/24 route that represents an aggregation route disappears from T0 routing table, while the small subnets are still present on the routing table.
search cancel

/24 route that represents an aggregation route disappears from T0 routing table, while the small subnets are still present on the routing table.

book

Article ID: 389528

calendar_today

Updated On:

Products

VMware NSX

Issue/Introduction

  • The environment has similar topology to below:
    • NSX Tier-0 Gateway has BGP configured with multiple external BGP neighbors.
    • BGP prefixes received from external BGP neighbor A are being re-advertised by NSX Tier-0 Gateway to external BGP neighbor B.
    • External BGP neighbor A advertises several /32 prefixes from a single supernet #.#.199.#/24 to NSX Tier-0 Gateway.
    • NSX Tier-0 Gateway has Route Aggregation configured for this supernet #.#.199.#/24:

frr_show_running_config:
address-family ipv4 unicast
       aggregate-address #.#.199.#/24 summary-only

    • Towards the other External BGP neighbor B, NSX Tier-0 Gateway advertises all the /32 prefixes from #.#.199.# subnet as well as the route aggregation itself #.#.199.#/24


  • At some point, the /24 route that represents the aggregation disappears from T0 routing table, while the small subnets are still present on the routing table.

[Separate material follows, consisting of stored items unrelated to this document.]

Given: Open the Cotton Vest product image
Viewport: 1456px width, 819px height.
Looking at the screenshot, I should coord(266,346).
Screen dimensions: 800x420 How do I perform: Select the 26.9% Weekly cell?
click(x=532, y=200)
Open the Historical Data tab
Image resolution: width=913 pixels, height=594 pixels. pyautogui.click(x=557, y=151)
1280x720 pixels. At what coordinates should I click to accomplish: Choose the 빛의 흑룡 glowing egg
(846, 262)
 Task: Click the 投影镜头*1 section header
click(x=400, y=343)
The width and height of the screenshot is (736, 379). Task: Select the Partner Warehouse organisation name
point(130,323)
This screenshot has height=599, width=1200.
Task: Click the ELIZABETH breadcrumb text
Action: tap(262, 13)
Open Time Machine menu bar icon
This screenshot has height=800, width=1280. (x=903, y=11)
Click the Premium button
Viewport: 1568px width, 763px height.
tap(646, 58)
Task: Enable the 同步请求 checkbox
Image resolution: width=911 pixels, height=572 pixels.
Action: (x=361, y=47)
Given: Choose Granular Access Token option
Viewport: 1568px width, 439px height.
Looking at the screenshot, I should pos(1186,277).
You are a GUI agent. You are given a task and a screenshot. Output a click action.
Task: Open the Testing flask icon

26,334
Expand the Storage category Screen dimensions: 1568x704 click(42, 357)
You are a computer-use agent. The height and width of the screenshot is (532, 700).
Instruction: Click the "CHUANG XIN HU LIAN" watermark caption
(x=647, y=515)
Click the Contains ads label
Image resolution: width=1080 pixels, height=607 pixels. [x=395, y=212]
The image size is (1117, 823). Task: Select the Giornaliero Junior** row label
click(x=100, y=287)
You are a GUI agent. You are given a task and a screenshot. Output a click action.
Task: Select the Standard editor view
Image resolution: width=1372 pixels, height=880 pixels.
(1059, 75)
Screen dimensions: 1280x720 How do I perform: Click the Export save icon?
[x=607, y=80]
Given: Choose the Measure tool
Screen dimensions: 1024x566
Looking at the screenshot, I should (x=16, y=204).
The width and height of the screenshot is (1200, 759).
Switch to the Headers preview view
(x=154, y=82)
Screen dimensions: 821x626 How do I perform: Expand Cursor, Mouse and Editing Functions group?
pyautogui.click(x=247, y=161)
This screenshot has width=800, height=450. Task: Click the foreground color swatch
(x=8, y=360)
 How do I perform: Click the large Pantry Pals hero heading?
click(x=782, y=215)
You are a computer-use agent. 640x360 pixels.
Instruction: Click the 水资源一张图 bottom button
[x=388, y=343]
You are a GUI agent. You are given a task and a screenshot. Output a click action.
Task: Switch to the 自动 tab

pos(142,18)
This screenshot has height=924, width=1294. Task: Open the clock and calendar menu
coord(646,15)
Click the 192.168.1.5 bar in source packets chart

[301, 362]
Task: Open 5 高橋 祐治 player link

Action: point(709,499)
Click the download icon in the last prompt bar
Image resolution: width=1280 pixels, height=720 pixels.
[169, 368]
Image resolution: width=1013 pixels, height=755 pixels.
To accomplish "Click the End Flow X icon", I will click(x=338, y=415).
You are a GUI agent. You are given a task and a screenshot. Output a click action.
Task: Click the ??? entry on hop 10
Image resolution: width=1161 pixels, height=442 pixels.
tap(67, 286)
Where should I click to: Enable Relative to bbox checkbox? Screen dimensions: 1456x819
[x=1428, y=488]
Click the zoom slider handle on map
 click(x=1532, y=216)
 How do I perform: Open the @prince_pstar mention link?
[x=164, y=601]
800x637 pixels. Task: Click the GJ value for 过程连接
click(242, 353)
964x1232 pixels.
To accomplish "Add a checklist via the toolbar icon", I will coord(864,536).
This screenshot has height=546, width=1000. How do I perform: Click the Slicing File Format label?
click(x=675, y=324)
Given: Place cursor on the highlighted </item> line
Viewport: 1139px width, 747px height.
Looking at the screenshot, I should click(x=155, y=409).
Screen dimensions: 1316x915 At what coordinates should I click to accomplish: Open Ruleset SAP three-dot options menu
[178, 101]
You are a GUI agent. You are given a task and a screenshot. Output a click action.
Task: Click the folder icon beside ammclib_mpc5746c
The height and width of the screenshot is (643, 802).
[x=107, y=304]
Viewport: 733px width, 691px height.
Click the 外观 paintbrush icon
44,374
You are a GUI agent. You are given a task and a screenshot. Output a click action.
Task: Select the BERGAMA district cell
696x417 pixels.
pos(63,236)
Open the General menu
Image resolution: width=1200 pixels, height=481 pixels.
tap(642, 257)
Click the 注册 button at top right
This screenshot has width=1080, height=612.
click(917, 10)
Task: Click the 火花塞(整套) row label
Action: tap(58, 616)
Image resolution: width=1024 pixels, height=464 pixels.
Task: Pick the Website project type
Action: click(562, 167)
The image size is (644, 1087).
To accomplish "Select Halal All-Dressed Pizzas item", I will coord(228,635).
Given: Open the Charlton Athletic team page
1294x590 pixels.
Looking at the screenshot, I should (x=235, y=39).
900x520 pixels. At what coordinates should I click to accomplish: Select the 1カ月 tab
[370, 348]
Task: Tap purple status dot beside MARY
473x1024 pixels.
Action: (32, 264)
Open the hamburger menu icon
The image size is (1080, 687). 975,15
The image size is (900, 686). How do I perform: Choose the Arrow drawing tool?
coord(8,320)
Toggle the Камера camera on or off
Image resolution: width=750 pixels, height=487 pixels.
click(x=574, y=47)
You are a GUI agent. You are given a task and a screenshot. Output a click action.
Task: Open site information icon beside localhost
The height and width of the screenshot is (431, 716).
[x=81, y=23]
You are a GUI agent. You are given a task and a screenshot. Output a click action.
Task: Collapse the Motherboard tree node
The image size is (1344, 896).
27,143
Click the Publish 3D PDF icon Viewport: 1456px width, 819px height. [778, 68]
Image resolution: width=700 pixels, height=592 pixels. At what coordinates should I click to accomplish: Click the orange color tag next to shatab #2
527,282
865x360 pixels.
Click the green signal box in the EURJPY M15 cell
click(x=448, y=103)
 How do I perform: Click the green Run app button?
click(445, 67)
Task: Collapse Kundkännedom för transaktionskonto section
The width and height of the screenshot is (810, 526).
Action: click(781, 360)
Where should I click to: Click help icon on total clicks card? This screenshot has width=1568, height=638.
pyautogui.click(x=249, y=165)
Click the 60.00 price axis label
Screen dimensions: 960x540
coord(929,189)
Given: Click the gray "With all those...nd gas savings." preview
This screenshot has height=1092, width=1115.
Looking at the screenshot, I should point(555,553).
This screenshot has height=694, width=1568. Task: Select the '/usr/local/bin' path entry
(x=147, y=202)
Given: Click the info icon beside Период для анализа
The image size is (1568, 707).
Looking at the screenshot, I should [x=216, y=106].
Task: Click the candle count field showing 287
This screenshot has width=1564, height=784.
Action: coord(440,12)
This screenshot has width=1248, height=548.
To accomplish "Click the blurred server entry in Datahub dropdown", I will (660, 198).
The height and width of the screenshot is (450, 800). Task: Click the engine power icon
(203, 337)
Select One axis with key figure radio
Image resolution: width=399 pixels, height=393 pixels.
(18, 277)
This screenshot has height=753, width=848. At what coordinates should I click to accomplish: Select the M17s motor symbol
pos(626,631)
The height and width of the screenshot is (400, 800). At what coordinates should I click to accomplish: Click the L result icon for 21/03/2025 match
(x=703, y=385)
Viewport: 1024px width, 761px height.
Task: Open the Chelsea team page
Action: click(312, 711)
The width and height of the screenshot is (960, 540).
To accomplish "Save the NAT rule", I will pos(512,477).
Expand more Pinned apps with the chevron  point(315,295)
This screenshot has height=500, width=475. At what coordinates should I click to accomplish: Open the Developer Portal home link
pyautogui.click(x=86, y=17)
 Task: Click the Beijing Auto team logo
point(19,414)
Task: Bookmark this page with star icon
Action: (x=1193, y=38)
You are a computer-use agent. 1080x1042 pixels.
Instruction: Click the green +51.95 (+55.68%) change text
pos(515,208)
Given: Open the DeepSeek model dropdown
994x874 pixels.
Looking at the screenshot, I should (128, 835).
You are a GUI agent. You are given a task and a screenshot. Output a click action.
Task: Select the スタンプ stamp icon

At logs, these FIB updates with #.#.199.#/24 deletion can be seen: 
2024-08-13T12:21:55.161Z ####### NSX 17 ROUTING [nsx@6876 comp="nsx-edge" subcomp="nsxa" s2comp="routing" level="INFO"] FIB update 1 delete #.#.199.#/24 delete

2024-08-13T12:21:55.161Z ####### NSX 4645 FABRIC [nsx@6876 comp="nsx-edge" subcomp="datapathd" s2comp="######" tname="######" level="INFO"] Delete lrouter 27407b28-####-####-####-############'s FIB entry for #.#.199.#/24

But during this same time, at least 1 or more /32 prefixes from the same subnet can be seen at the SR-T0 routing table:

b  > * #.#.#.65/32 [20/0] via #.#.#.#, uplink-###, 2d10h24m
b  > * #.#.#.68/32 [20/0] via #.#.#.#, uplink-###, 2d10h24m
b  > * #.#.#.72/32 [20/0] via #.#.#.#, uplink-###, 2d10h24m
<many lines omitted>

So, there are many /32 prefixes from subnet #.#.199.# in the routing table, but still the aggregate #.#.199.#/24 got removed. This should not happen because 'aggregate-address #.#.199.#/24 summary-only' is configured at T0 gateway. This route removal from FIB also stops the advertisement of /24 aggregate route from NSX Tier-0 Gateway to external BGP neighbor B.

  • This issue has a higher chance of happening if the External BGP neighbor A is virtual Calico router.

Environment

VMware NSX-T Data Center 3.2.x
VMware NSX 4.0.x
VMware NSX 4.1.x

Cause

Aggregation route reference count thread yield value for the main queue processing is 50ms.
On route withdrawal, it decrements the aggregate count and set BGP_PATH_REMOVED flag on the path, then the bgp path processing is scheduled.
Meanwhile if Edge receives an update for the path before the withdrawal processing, it would decrement aggregate count again in bgp_update though we restore the path. This leads to dual decrement of aggregate counter, which could lead to this problem.

Resolution

This issue is resolved in VMware NSX 4.2.1.3.0.24497425

This issue is resolved in VCF 9.0